How have all the factors above been brought together to estimate a fair value?
  • The assumed bearish price target for Lagardere is €23.5, which represents the lowest price target estimate amongst analysts. This valuation is based on what can be assumed as the expectations of Lagardere's future earnings growth, profit margins and other risk factors from analysts on the more bearish end of the spectrum.
  • However, there is a degree of disagreement amongst analysts, with the most bullish reporting a price target of €36.0, and the most bearish reporting a price target of just €23.5.
  • In order for you to agree with the bearish analysts, you'd need to believe that by 2028, revenues will be €10.2 billion, earnings will come to €108.3 million, and it would be trading on a PE ratio of 39.9x, assuming you use a discount rate of 9.0%.
  • Given the current share price of €20.6, the bearish analyst price target of €23.5 is 12.3% higher.
  • We always encourage you to reach your own conclusions though. So sense check these analyst numbers against your own assumptions and expectations based on your understanding of the business and what you believe is probable.
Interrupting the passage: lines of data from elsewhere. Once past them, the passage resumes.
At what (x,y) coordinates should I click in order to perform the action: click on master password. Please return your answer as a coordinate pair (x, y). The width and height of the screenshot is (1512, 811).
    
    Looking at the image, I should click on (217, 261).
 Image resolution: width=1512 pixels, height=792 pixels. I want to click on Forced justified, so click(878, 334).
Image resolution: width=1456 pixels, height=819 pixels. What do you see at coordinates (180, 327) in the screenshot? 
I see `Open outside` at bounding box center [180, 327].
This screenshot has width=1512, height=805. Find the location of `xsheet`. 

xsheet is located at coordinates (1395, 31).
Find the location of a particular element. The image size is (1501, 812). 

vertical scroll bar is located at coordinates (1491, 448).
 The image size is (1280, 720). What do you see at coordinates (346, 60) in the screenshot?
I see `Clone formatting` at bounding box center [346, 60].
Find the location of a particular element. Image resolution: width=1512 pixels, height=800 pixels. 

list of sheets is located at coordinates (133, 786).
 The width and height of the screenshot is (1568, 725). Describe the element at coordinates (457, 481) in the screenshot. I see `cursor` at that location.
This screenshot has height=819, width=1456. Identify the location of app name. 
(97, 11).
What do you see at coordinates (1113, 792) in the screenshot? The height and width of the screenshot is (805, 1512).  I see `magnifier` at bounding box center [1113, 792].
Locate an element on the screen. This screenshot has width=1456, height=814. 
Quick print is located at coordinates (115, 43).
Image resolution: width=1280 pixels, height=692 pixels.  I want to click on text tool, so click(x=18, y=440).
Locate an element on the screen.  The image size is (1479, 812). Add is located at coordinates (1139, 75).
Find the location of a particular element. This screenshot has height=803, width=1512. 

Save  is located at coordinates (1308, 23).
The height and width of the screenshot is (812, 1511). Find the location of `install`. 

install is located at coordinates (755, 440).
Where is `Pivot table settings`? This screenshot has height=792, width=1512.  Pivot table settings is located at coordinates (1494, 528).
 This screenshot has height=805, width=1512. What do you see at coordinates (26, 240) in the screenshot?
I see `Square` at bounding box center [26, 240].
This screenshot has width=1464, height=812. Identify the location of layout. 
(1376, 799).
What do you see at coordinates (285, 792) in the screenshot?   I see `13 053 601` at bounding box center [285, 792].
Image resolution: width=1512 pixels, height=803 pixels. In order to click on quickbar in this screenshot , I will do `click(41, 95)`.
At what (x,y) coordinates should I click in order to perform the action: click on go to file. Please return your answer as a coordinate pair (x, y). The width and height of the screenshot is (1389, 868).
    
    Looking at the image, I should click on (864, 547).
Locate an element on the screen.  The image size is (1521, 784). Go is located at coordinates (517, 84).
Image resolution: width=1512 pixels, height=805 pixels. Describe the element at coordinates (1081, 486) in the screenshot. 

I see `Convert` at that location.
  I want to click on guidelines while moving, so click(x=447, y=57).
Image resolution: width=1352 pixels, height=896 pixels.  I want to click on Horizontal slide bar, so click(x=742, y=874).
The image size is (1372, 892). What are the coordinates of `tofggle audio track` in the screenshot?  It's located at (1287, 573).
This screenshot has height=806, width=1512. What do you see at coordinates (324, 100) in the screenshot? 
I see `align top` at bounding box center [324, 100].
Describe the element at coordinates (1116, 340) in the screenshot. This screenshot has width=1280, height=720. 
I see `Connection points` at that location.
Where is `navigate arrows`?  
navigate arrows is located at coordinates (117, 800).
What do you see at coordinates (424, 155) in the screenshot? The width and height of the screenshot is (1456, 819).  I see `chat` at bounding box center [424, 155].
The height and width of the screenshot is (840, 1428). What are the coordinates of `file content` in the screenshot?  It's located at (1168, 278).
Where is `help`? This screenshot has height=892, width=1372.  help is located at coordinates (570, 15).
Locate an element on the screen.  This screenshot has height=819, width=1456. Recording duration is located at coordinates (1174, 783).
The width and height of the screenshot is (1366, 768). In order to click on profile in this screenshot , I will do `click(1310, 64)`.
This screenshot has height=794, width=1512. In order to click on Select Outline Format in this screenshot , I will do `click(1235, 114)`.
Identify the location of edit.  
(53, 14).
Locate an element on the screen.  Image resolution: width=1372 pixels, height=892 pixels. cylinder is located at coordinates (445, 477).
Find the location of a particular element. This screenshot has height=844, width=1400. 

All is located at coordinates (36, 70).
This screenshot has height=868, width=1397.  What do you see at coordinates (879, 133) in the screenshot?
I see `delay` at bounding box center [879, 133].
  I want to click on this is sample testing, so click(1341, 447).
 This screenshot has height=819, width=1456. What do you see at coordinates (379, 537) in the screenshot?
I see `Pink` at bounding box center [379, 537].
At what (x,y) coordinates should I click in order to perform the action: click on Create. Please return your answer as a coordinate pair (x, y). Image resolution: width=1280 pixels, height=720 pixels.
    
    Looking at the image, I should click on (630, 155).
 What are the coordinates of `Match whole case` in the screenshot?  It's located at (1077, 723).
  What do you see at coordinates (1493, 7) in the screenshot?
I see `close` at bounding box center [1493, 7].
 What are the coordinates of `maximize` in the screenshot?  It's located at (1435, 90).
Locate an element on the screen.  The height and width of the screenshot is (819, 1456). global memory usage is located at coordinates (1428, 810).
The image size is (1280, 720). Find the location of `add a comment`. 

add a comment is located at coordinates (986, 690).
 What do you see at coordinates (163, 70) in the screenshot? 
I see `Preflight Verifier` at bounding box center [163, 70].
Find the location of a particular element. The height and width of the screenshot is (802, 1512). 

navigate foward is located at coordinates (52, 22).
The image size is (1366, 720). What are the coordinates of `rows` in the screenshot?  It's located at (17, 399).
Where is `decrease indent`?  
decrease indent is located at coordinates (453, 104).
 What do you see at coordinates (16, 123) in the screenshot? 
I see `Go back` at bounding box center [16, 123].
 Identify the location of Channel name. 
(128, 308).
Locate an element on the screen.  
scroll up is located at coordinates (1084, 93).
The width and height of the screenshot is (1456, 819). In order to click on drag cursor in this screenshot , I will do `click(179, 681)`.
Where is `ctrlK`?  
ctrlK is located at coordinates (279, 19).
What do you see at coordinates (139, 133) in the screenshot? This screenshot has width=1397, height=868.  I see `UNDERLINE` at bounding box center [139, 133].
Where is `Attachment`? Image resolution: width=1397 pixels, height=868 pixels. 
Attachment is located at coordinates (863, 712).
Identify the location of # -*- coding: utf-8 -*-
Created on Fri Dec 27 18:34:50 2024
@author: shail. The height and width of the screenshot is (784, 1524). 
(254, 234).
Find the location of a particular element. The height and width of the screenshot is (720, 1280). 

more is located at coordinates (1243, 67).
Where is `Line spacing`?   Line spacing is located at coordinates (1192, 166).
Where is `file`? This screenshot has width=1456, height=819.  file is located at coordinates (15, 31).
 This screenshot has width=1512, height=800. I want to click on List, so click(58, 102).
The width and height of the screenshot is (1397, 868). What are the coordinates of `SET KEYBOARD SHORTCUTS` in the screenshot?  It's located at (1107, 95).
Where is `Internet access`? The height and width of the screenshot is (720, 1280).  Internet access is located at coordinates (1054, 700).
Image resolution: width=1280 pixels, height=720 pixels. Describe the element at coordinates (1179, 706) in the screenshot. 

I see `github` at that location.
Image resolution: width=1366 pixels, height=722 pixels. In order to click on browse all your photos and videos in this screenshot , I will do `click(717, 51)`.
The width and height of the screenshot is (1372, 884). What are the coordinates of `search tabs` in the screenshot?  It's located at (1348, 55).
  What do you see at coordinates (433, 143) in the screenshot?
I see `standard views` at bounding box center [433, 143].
How well do narratives help inform your perspective?

Disclaimer

AnalystLowTarget is a tool utilizing a Large Language Model (LLM) that ingests data on consensus price targets, forecasted revenue and earnings figures, as well as the transcripts of earnings calls to produce qualitative analysis. The narratives produced by AnalystLowTarget are general in nature and are based solely on analyst data and publicly-available material published by the respective companies. These scenarios are not indicative of the company's future performance and are exploratory in nature. Simply Wall St has no position in the company(s) mentioned. Simply Wall St may provide the securities issuer or related entities with website advertising services for a fee, on an arm's length basis. These relationships have no impact on the way we conduct our business, the content we host, or how our content is served to users. The price targets and estimates used are consensus data, and do not constitute a recommendation to buy or sell any stock, and they do not take account of your objectives, or your financial situation. Note that AnalystLowTarget's analysis may not factor in the latest price-sensitive company announcements or qualitative material.